Was hier vor kurzem ein französisch-amerikanisches Forscherteam entdeckt hat, sind Zeugnisse eines 100000 Jahre alten Festschmauses von Neandertalern. So urteilte zumindest der Anthropologe Dr. Alban Defleur von der Universität Marseille im Oktober 1999 in der Wissenschaftszeitschrift “Science”. An sich nichts Ungewöhnliches: Daß Neandertaler hervorragende Jäger waren, ist seit langem bekannt. Doch die Knochen, denen Defleur und seine Kollegen so große Aufmerksamkeit widmeten, stammten eben nicht von Ziegen, Hirschen oder Mammuts. Es waren Menschenknochen – von zwei jugendlichen und einigen erwachsenen Neandertalern.

Waren unsere entfernten Verwandten also doch Kannibalen, Menschenfresser, die ihresgleichen als leckere Beute betrachteten? Plötzlich stellen sich nun Wissenschaftler wieder die fast ein Jahrhundert alte Frage, die mangels überzeugender Beweise stark umstritten blieb. Sie wurde um so mehr in den Hintergrund gedrängt, als Forscher in den letzten zwei Jahrzehnten nachwiesen, daß die kulturellen Unterschiede von Homo sapiens und Homo neanderthalensis so groß nicht waren. Auch Neandertaler haben beispielsweise ihre Toten bestattet und ihnen Grabbeigaben zugedacht. Kann es da gleichzeitig einzelne Neandertaler-Gruppen gegeben haben, die ihresgleichen nicht anders behandelten als Hirsche? Oder sollten gar, wie der spanische Archäologe Dr. Eudald Carbonell vorschlug, zeitweise mehrere Menschenarten in Europa gelebt haben, die Jagd aufeinander machten? Mancher schluckt trocken bei dem Gedanken, daß etwa auch unsere Ahnen Kannibalen waren. Neandertaler scheinen nach den Ergebnissen von Genvergleichen möglicherweise nicht zu unseren direkten Vorfahren zu gehören. Aber die Renaissance der Anthropophagie, wie die Wissenschaftler den Kannibalismus nennen, ist keineswegs auf den Neandertaler beschränkt: Die fossilen Knochen von 800 000 Jahre alten Frühmenschen, die 1997 im nordspanischen Atapuerca, nahe Burgos, gefunden wurden, weisen ebenfalls Schnittkerben auf. Die Paläontologin Dr. Yolanda Fernandez-Jalvo ist überzeugt: Hier wurden sechs Menschen geköpft, ihre Knochen vom Fleisch befreit, aufgeschlagen und anschließend achtlos weggeworfen. “Alle Wirbeltierknochen sind auf dieselbe brutale Art geöffnet worden”, sagt sie. “Wer Knochen so behandelt, hat keinen Respekt vor der Persönlichkeit des Toten – er will ans nahrhafte Mark.” Auch in historischen Zeiten geschah Derartiges. Der Bioarchäologe Dr. Christy Turner von der Arizona State University hat zahllose Knochen der Anasazi untersucht, Vorläufer der heutigen Hopi- und Pueblo-Indianer. Das Ergebnis seiner Spurensuche mit Rasterelektronenmikroskop und Lupe faßte Turner unlängst in einem Buch zusammen: “Über vier Jahrhunderte wurde im Südwesten der USA und Mexiko Kannibalismus praktiziert.” Die Anasazi hätten systematisch Menschen gefangen, in Töpfen gekocht und gegessen. Mit diesem Terror hätten sie ihr Nachbarvolk, die Polacca Walsh, für lange Zeit in Angst und Schrecken versetzt.
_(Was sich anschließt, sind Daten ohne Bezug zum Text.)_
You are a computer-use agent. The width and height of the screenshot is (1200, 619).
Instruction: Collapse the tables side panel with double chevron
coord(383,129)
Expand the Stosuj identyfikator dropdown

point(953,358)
“Es ist unbestritten, daß menschliche Knochen oft bearbeitet wurden”, urteilt der Hamburger Paläoanthropologe Prof. Günter Bräuer. “Vom Pekingmenschen bis in die jüngste Zeit wurden Schädel aufgebrochen, Knochen abgeschabt und Fleischstücke gekocht. Doch zu welchem Zweck? Daß die Leichen gegessen wurden, ist kaum zu beweisen.” Wie sollen da Archäologen der Zukunft zwischen ehrender Bestattung und Kannibalismus unterscheiden können? Alban Defleur und Tim White sind überzeugt davon, daß zumindest ihre jüngste Untersuchung der Neandertaler-Knochen von Moula-Guercy unangreifbar ist. Die Schnittstellen, Brüche und Schlageinwirkungen an den Knochen von Hirsch und Mensch seien absolut identisch. Das fettreiche Knochenmark sei entfernt worden, ohne daß besondere Bestattungsmodalitäten für die Menschenknochen festzustellen seien.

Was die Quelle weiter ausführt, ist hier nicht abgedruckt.